Problem to work on
Give back the full data, retyped precisely.

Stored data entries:

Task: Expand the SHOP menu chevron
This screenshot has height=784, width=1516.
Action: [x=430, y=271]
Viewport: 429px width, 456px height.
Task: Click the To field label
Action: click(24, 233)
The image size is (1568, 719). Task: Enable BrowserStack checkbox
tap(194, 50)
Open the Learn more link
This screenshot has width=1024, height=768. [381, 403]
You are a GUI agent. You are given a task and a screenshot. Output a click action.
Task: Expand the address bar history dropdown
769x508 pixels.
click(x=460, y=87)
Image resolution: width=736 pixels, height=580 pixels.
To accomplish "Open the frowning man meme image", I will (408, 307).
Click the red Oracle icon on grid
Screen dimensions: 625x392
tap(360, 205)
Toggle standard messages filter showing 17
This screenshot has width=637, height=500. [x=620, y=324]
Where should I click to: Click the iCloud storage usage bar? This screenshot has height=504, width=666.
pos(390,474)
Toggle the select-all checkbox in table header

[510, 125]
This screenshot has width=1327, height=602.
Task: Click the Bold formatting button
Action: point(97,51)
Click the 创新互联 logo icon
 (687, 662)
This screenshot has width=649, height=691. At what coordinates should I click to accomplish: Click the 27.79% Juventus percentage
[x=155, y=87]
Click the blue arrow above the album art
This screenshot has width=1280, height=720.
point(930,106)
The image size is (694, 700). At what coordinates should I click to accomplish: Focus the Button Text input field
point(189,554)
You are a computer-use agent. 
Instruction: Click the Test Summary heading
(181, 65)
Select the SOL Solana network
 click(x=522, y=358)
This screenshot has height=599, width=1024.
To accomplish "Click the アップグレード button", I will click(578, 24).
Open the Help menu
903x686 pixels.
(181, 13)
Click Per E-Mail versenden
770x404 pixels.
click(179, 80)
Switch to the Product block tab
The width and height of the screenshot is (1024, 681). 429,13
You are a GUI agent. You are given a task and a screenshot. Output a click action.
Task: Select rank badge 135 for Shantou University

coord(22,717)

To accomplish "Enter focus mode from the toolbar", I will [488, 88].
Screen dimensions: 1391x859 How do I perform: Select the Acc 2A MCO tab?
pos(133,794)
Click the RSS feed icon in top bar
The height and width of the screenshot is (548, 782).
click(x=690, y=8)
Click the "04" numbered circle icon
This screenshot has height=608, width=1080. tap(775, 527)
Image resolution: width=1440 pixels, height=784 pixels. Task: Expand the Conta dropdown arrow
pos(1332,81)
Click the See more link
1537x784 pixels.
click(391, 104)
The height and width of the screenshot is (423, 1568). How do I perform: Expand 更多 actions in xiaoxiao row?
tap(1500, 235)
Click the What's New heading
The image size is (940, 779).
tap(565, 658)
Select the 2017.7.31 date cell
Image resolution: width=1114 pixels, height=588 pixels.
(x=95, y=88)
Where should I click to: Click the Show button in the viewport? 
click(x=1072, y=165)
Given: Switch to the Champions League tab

Response area
Task: Expand the SHOP menu chevron
This screenshot has height=784, width=1516.
Action: [x=430, y=271]
Viewport: 429px width, 456px height.
Task: Click the To field label
Action: click(24, 233)
The image size is (1568, 719). Task: Enable BrowserStack checkbox
tap(194, 50)
Open the Learn more link
This screenshot has width=1024, height=768. [381, 403]
You are a GUI agent. You are given a task and a screenshot. Output a click action.
Task: Expand the address bar history dropdown
769x508 pixels.
click(x=460, y=87)
Image resolution: width=736 pixels, height=580 pixels.
To accomplish "Open the frowning man meme image", I will (408, 307).
Click the red Oracle icon on grid
Screen dimensions: 625x392
tap(360, 205)
Toggle standard messages filter showing 17
This screenshot has width=637, height=500. [x=620, y=324]
Where should I click to: Click the iCloud storage usage bar? This screenshot has height=504, width=666.
pos(390,474)
Toggle the select-all checkbox in table header

[510, 125]
This screenshot has width=1327, height=602.
Task: Click the Bold formatting button
Action: point(97,51)
Click the 创新互联 logo icon
 (687, 662)
This screenshot has width=649, height=691. At what coordinates should I click to accomplish: Click the 27.79% Juventus percentage
[x=155, y=87]
Click the blue arrow above the album art
This screenshot has width=1280, height=720.
point(930,106)
The image size is (694, 700). At what coordinates should I click to accomplish: Focus the Button Text input field
point(189,554)
You are a computer-use agent. 
Instruction: Click the Test Summary heading
(181, 65)
Select the SOL Solana network
 click(x=522, y=358)
This screenshot has height=599, width=1024.
To accomplish "Click the アップグレード button", I will click(578, 24).
Open the Help menu
903x686 pixels.
(181, 13)
Click Per E-Mail versenden
770x404 pixels.
click(179, 80)
Switch to the Product block tab
The width and height of the screenshot is (1024, 681). 429,13
You are a GUI agent. You are given a task and a screenshot. Output a click action.
Task: Select rank badge 135 for Shantou University

coord(22,717)

To accomplish "Enter focus mode from the toolbar", I will [488, 88].
Screen dimensions: 1391x859 How do I perform: Select the Acc 2A MCO tab?
pos(133,794)
Click the RSS feed icon in top bar
The height and width of the screenshot is (548, 782).
click(x=690, y=8)
Click the "04" numbered circle icon
This screenshot has height=608, width=1080. tap(775, 527)
Image resolution: width=1440 pixels, height=784 pixels. Task: Expand the Conta dropdown arrow
pos(1332,81)
Click the See more link
1537x784 pixels.
click(391, 104)
The height and width of the screenshot is (423, 1568). How do I perform: Expand 更多 actions in xiaoxiao row?
tap(1500, 235)
Click the What's New heading
The image size is (940, 779).
tap(565, 658)
Select the 2017.7.31 date cell
Image resolution: width=1114 pixels, height=588 pixels.
(x=95, y=88)
Where should I click to: Click the Show button in the viewport? 
click(x=1072, y=165)
Given: Switch to the Champions League tab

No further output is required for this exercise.